Manuscripts moved among Hume’s executors, antiquarians such as Joseph Warton and cataloguers like William Christie. Early 19th‑century editors including John Burnet (minister), Sir William Hamilton, and publishers such as John Murray (1778–1843) and Longman produced editions with variances traced through repositories like the National Library of Scotland and the Houghton Library. Critical collation drew upon autograph manuscripts, fair copies, and annotated proofs, with provenance involving dealers like Sotheby and collectors such as Lord Kinnaird. Transmission problems resembled those in editions of Thomas Hobbes and John Locke, prompting philological methods championed by scholars analogous to Samuel Johnson and Leopold von Ranke.

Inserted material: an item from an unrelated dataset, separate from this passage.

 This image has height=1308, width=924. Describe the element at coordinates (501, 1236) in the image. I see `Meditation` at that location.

Posthumous releases affected receptions across Continental Europe and the United States of America, influencing intellectual figures including Kant, Friedrich Schiller, Gustave d'Eichtel, and John Stuart Mill. University curricula at University of Glasgow and University of Edinburgh integrated Hume’s later materials into courses alongside texts by Francis Bacon and Hume’s contemporaries. Clergy debates in parishes tied to Church of Scotland and pamphlet wars involving William Wilberforce and Jeremy Bentham reflected the broader moral and theological stakes. The Dialogues informed 19th‑century skepticism and 20th‑century analytic philosophy through engagements by Bertrand Russell, G.E. Moore, and A.J. Ayer.

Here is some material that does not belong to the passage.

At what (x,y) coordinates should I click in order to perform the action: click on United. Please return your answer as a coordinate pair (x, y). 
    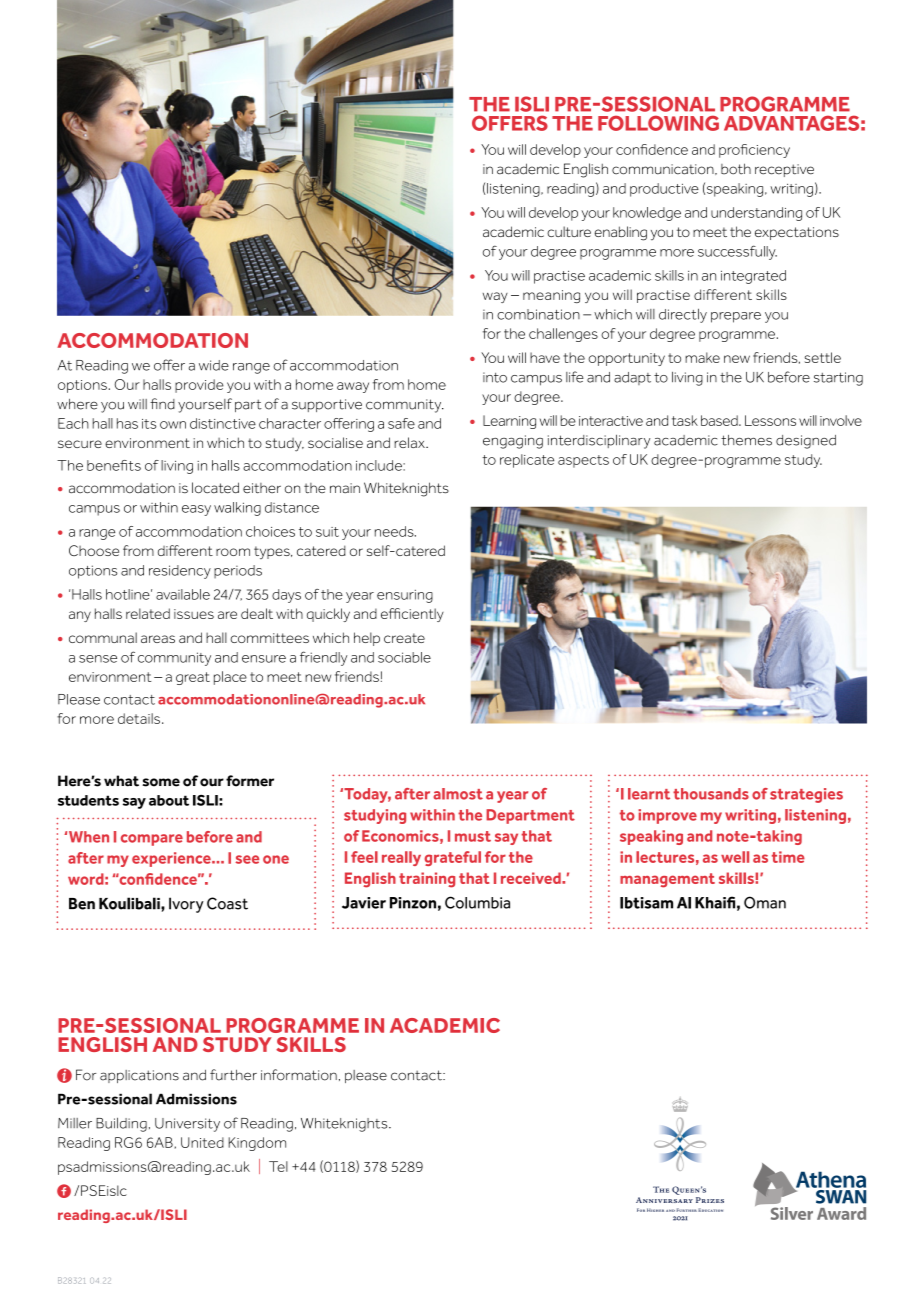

Posthumous materials provoked disputes similar to censorship episodes surrounding John Milton and Galileo Galilei, involving printers anxious about libel and blasphemy laws enforced by institutions like the Court of Chancery and ecclesiastical authorities including Bishops of the Church of England. Editors negotiated pressures from conservative patrons such as Lord Mansfield and radical critics like William Godwin, while state actors influenced publication climates during crises like the French Revolution. The delayed release of Dialogues and selection of letters mirrored episodes with texts by Voltaire and Denis Diderot, where fear of prosecution curtailed immediate dissemination.

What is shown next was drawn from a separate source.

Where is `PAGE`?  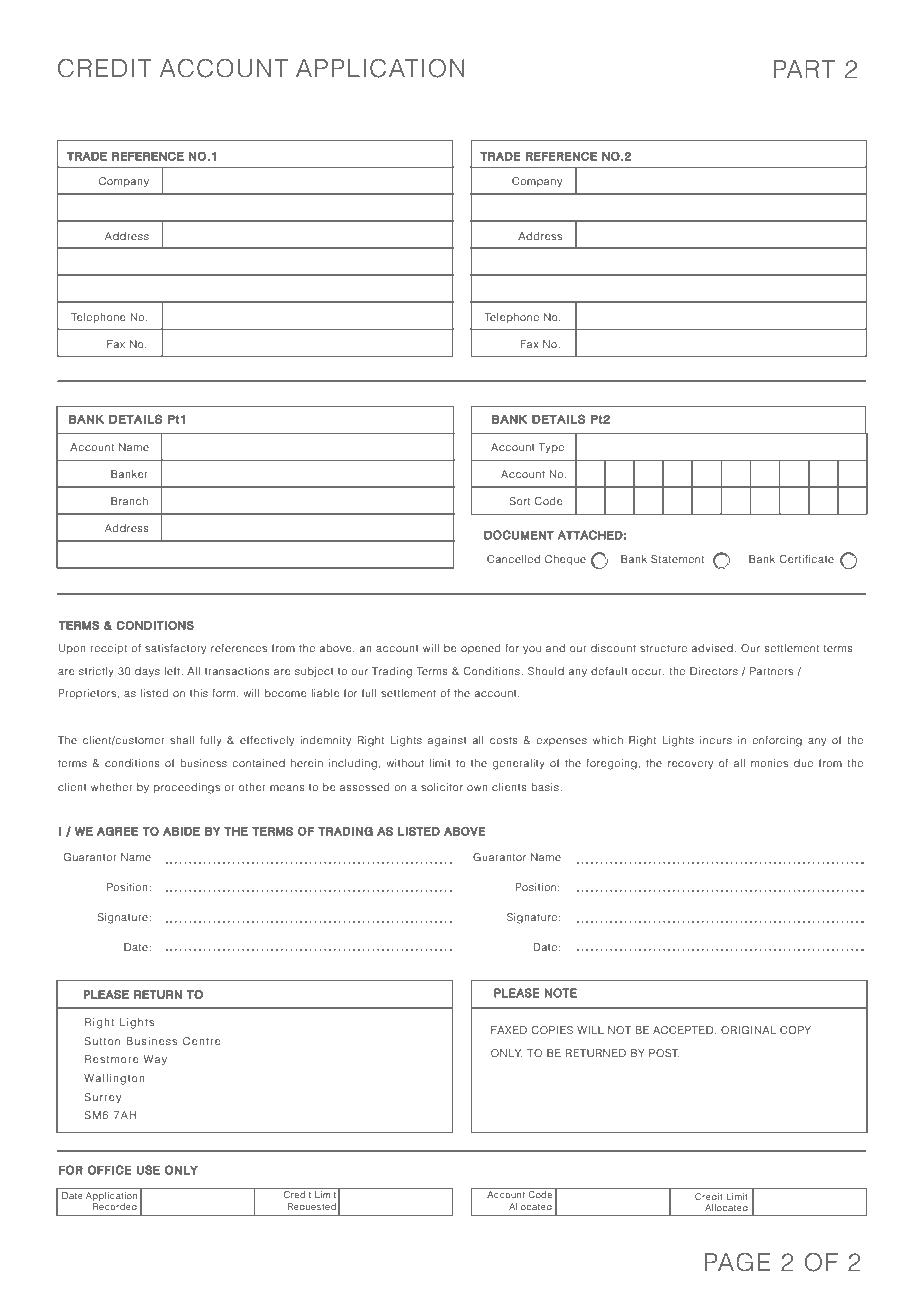
PAGE is located at coordinates (737, 1262).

Contemporary scholarship benefits from critical editions produced by projects at institutions such as the University of Oxford, University of Edinburgh, Princeton University Press, and the Collected Works of David Hume initiatives, employing methods traceable to editors like J. Y. T. Greig, Tom L. Beauchamp, and David Fate Norton. Modern textual criticism engages archival sources housed at the British Library, Bodleian Library, and private collections catalogued by Bibliothèque nationale de France, and applies digital humanities tools used by teams at Stanford University and Yale University. Current debates address attribution, redaction, and the relation of late manuscripts to Hume’s published oeuvre, intersecting with scholarship on Enlightenment networks, reception studies exemplified by work on Adam Smith and Edmund Burke, and hermeneutic strategies advanced in recent monographs by James Harris and Nicholas Phillipson.